There are a couple things that need to be noted. First of all we have market circuit breakers now. So the big October 1929 crash can not happen anymore. So just skip over that huge drop month. Second it is unlikely we are going to enter a dustbowl as we did in the 1930s and the US now produces its own oil. And there is no Hitler in Europe. Everyone has McDonald’s now. So the extraneous market factors are not the same.
And most importantly, prior to 1981 or so there weren’t share buybacks. Today, there are lots of those.
One thing to notice is the “crash” really wasn’t abrupt in any former case. The wheels wobbled, steadied, wobbled, steadied, wobbled some more and then fell off. The period of wobbling and steadying took a very long time. The reason is it takes a long time for enough people to change their mind to push the entire market in the other direction.
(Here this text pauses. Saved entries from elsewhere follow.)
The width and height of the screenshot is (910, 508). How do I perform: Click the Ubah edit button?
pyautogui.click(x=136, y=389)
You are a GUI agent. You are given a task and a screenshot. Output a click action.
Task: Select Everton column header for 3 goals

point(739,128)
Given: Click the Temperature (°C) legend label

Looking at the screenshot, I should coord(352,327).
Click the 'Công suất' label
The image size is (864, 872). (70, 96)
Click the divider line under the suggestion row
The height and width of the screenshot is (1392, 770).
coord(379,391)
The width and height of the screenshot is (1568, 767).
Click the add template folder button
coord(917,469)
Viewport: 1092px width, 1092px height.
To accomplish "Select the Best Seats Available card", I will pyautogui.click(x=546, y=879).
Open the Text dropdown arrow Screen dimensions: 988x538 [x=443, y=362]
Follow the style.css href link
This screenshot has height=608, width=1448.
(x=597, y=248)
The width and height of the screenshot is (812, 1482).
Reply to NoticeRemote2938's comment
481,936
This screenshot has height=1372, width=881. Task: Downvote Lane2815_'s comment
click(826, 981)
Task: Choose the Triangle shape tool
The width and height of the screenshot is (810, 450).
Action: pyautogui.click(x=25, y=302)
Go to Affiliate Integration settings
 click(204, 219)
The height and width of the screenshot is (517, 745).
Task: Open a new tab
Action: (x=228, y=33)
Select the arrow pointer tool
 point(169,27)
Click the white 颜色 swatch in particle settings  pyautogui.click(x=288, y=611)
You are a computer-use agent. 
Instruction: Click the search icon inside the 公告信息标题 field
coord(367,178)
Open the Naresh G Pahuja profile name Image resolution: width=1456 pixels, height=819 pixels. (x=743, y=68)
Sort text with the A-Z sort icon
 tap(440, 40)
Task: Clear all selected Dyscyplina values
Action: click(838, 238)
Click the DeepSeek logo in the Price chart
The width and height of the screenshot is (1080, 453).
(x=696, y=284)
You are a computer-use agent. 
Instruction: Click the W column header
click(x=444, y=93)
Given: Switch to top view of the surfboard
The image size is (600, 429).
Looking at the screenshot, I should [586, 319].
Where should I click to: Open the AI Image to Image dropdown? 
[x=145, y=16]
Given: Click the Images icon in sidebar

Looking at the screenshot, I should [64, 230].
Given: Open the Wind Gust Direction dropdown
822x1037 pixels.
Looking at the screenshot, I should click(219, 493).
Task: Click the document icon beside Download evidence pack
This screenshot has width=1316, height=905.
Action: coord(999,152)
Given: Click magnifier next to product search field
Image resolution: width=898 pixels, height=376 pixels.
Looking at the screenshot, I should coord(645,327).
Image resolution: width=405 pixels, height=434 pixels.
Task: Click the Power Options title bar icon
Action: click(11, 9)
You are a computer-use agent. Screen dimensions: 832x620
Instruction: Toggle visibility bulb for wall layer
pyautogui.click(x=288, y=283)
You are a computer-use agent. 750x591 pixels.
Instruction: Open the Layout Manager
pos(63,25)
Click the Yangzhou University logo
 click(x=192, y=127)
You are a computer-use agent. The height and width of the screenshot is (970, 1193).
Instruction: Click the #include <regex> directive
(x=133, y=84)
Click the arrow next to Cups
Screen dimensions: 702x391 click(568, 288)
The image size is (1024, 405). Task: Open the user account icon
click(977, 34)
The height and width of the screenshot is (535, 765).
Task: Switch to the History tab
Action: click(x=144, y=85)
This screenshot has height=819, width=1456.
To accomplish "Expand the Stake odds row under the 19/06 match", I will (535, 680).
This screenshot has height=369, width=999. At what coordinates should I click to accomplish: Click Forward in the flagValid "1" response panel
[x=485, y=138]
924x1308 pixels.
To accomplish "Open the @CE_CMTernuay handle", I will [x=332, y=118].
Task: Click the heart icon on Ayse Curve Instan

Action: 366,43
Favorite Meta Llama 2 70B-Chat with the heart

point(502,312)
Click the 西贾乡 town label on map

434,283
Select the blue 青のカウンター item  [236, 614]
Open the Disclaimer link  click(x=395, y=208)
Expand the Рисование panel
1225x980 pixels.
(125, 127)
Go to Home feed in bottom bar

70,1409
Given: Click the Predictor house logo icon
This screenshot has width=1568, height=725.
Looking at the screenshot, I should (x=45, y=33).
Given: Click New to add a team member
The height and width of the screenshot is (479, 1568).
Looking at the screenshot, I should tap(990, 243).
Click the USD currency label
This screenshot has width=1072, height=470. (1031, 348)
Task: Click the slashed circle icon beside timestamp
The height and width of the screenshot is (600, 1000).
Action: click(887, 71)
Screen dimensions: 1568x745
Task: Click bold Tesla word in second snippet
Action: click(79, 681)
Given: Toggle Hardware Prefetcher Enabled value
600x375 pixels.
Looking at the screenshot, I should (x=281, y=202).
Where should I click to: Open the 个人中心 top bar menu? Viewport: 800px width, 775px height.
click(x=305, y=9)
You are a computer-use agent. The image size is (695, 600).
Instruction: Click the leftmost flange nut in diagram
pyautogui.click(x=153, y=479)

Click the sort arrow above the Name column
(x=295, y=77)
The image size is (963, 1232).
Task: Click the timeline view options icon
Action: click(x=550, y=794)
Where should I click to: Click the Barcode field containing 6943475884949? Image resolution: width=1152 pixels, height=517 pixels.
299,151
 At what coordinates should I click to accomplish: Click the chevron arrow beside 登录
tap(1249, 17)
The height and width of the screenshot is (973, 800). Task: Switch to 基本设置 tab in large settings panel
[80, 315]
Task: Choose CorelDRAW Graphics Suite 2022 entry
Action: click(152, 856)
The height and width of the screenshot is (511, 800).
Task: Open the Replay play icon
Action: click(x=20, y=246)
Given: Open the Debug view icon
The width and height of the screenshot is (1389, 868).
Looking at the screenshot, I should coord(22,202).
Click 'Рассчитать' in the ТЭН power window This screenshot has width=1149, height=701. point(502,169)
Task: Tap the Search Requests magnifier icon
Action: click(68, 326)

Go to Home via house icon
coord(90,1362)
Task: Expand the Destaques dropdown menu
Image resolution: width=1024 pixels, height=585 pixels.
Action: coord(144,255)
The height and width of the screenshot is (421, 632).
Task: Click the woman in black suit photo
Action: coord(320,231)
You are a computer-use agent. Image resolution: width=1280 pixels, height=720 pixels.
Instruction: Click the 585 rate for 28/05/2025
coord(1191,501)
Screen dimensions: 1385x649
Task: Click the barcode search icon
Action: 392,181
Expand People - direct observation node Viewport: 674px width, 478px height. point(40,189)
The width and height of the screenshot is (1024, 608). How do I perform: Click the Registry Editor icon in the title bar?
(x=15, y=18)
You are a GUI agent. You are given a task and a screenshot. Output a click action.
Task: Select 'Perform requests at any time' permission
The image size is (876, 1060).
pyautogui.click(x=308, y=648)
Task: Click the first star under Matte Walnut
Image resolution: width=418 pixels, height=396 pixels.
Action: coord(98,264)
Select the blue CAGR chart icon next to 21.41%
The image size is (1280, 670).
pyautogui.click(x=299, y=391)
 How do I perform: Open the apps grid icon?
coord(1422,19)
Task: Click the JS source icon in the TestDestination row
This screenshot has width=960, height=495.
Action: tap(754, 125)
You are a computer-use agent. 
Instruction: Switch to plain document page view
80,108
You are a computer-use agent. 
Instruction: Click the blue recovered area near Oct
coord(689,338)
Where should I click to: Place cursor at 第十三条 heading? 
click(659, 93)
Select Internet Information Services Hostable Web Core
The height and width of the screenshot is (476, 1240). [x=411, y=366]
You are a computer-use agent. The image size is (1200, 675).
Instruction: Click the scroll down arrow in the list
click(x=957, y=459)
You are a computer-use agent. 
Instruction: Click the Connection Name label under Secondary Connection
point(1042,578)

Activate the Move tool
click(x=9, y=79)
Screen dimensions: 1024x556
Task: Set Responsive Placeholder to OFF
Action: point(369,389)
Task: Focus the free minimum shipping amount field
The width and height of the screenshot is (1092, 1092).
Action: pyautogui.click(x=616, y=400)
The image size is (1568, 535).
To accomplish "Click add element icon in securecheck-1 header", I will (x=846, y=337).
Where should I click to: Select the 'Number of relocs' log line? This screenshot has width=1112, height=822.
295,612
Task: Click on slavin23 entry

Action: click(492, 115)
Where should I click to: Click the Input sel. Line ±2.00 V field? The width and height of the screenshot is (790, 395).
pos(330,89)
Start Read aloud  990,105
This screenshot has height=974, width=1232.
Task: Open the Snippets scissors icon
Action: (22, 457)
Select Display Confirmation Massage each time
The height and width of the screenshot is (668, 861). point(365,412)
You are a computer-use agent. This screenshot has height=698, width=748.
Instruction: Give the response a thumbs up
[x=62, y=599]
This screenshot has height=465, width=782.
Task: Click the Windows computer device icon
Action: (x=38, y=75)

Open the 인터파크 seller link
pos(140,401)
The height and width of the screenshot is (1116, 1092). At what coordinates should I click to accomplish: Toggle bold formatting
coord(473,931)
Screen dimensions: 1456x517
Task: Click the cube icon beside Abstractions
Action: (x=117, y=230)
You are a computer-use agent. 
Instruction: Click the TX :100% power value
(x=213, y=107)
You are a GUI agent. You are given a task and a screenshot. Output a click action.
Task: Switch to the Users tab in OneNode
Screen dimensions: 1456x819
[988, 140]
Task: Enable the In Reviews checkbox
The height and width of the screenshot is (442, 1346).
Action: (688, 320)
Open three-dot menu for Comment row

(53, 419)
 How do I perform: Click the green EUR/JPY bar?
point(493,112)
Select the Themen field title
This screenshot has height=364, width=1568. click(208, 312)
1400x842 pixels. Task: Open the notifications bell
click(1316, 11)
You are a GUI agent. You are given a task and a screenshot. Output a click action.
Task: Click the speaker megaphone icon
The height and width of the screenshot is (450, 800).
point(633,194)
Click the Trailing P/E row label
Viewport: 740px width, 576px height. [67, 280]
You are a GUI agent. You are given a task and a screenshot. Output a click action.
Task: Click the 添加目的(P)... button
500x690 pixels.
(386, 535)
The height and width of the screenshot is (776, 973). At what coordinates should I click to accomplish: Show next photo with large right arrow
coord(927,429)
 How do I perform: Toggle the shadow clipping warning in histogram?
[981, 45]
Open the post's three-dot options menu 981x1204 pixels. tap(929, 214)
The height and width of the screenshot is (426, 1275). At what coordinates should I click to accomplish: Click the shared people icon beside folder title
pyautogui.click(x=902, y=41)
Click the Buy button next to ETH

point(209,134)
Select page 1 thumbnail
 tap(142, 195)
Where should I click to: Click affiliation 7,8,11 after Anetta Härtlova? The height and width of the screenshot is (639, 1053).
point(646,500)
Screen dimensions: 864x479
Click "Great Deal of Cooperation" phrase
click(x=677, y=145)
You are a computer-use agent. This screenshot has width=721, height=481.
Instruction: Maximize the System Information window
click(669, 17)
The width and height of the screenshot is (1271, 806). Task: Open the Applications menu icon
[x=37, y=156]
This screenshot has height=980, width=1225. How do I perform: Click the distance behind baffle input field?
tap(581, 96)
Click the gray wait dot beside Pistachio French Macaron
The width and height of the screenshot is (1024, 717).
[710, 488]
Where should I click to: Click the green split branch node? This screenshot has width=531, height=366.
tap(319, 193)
There was amble opportunity to recover from an initial hit and get off if you didn’t panic and weren’t running leverage.
That is really the key to surviving any crash. Not panicking. And not being caught running leverage UNLESS you are short. Then congrats on your new island.
And then, you have to be one of the first to realize it’s time to get off, or go short.
I won’t be trying to time a crash unless there is something very obvious. Like Tariffs were last year and Iran was this year. And most likely there will be something very, very obvious. More on this in a second.
I wasn’t alive in 1928 but in 2000 the pin that pricked the bubble was the court ruling that Microsoft was a monopoly in 2000. The Fed had already started raising interest rates prior to this ruling.
Twice.
But, that ruling is what caused the greatest uncertainty. The market was already weak.
So watch for any regulatory actions against AI and watch for Fed policy changes (which I think everyone is doing already.)
And watch the Superbowl.
In 2000, there were 20+ ads from dotcom companies. Right before the NFT market imploded there were numerous Superbowl ads from those companies. In 2000, pets.com, monster.com, hot-jobs.com, computer.com, lastminutetravel.com, onmoney.com, ourbeginnings.com… all paid to advertise on the Superbowl. That is a pretty obvious sign of stupidity. Don’t you think?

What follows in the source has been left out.